>> begin Records to use

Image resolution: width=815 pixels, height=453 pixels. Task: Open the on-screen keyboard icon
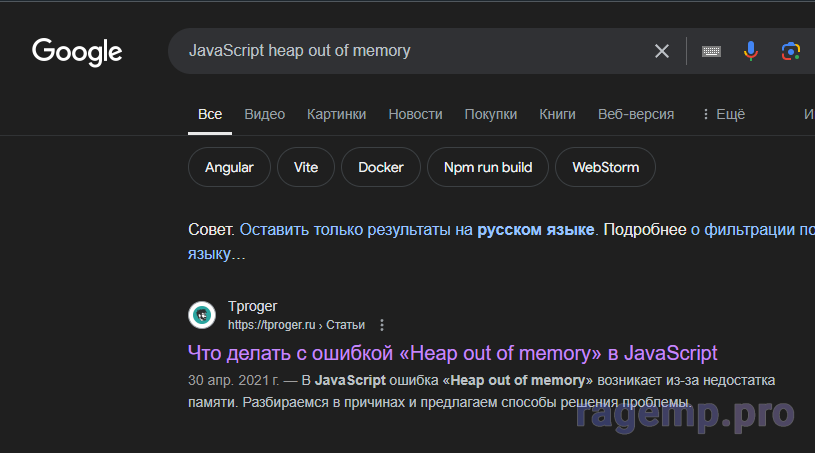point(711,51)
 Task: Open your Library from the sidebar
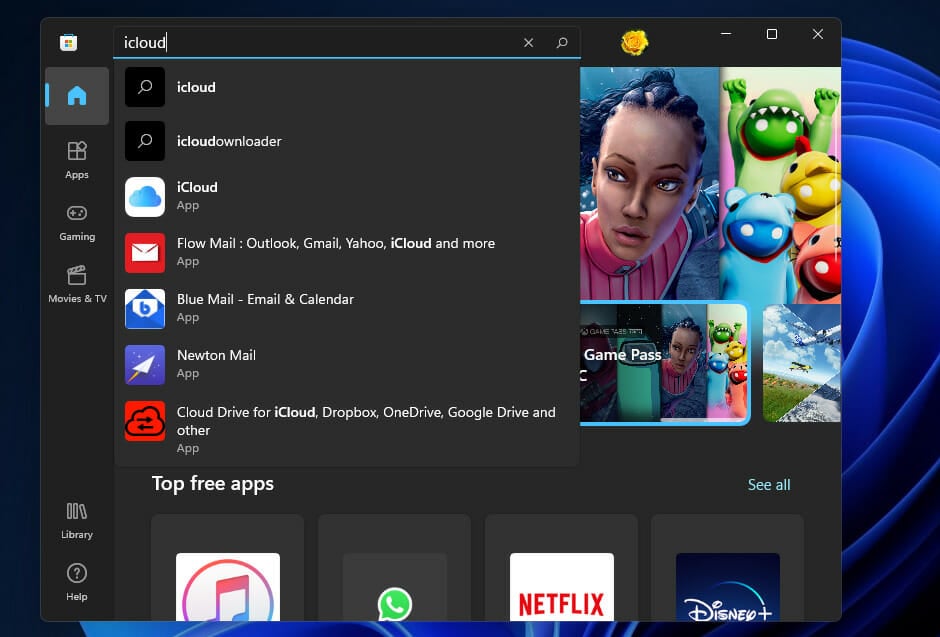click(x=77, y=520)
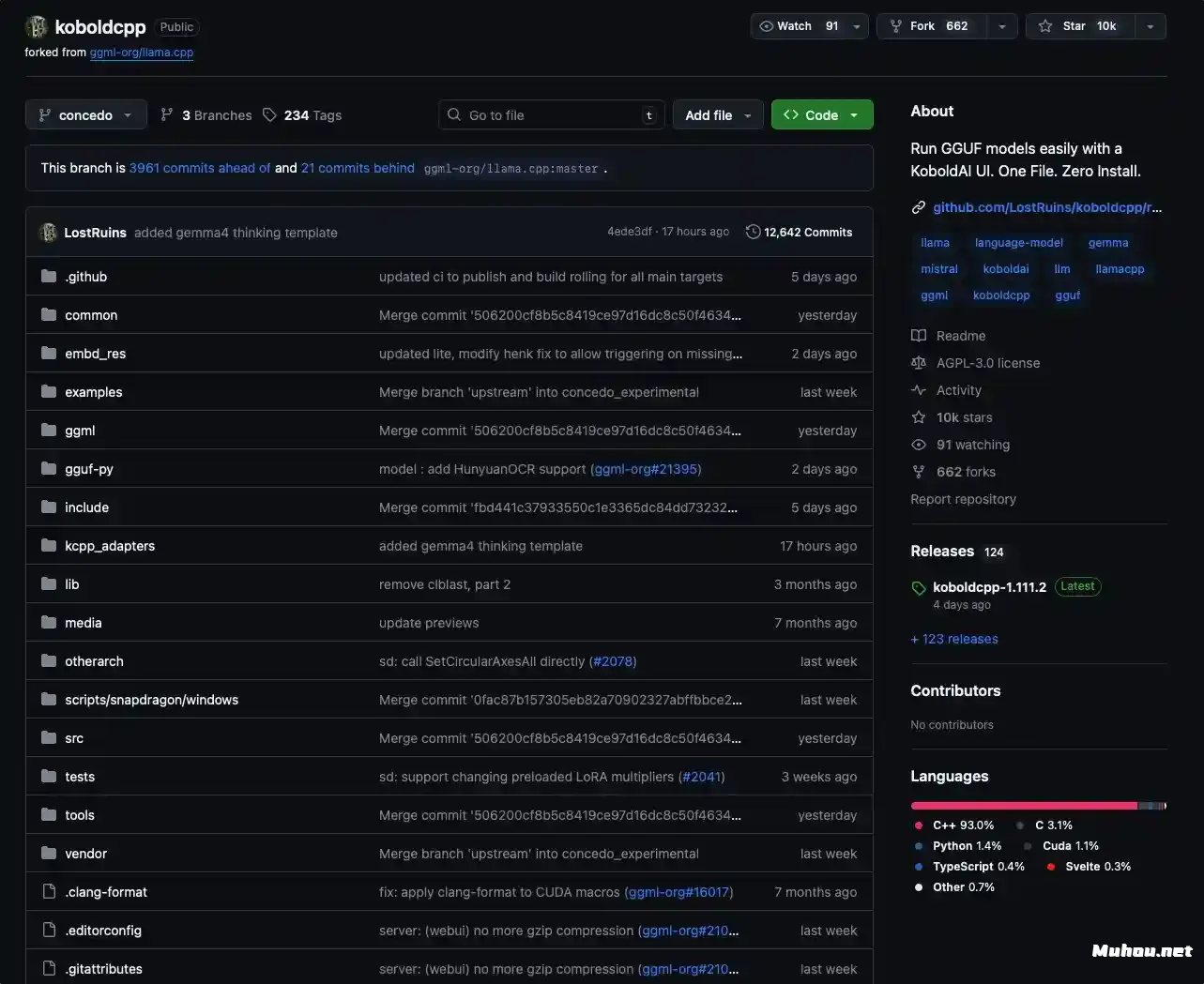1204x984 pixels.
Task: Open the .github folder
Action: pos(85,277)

>> end Records to use

Short task. Render every line of the listing above as a Markdown table with the columns No. and Line, numbering the rows and skipping blank lines. Leave the pictures out of your answer.

Answer to this problem.
| No. | Line |
|---|---|
| 1 | Image resolution: width=815 pixels, height=453 pixels. Task: Open the on-screen keyboard icon |
| 2 | point(711,51) |
| 3 |  Task: Open your Library from the sidebar |
| 4 | click(x=77, y=520) |
| 5 | 1204x984 pixels. |
| 6 | Task: Open the .github folder |
| 7 | Action: pos(85,277) |